The users who are using desktop Google Chrome will once again get a security update for their browsers as 2 new Chrome Zero-day exploits are being identified in the Chrome browser. These zero-day could allow an unauthenticated attacker to compromise the user’s system via web and according to Google, these zero-days are under active exploitation.
A stable update for the two zero-days will be rolled out within a few days/weeks. The zero-day vulnerability can be tracked as CVE-2020-16013 and CVE-2020-16017. According to Google, these 2 new Chrome Zero-day exploits are under active exploitation.

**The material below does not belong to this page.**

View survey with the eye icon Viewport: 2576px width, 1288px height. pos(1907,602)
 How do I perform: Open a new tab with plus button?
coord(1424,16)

The stable channel has been updated to 86.0.4240.198 for Windows, Mac & Linux which will roll out over the coming days/weeks.Prudhvikumar Bommana said in a blog post
Both the vulnerabilities are marked as high severity as a rating of 8.4 out of 10 on the CVSS bug-severity scale.
The CVE-2020-16013 was due to incorrect implementation in V8 in Google Chrome that could allow an attacker to trick the victim into visiting a specially crafted web page and compromise their system. The CVE-2020-16017 was present due to a use-after-free error within the site isolation component in Google Chrome. Any remote attacker can trick a victim to visit a specially crafted web page that triggers a use-after-free error and execute arbitrary code on the target system.
Last week Google patched two more zero-day vulnerability in Google’s Chrome desktop and Android-based browsers that was discovered by researchers at Google’s Threat Analysis Group and Google Project Zero.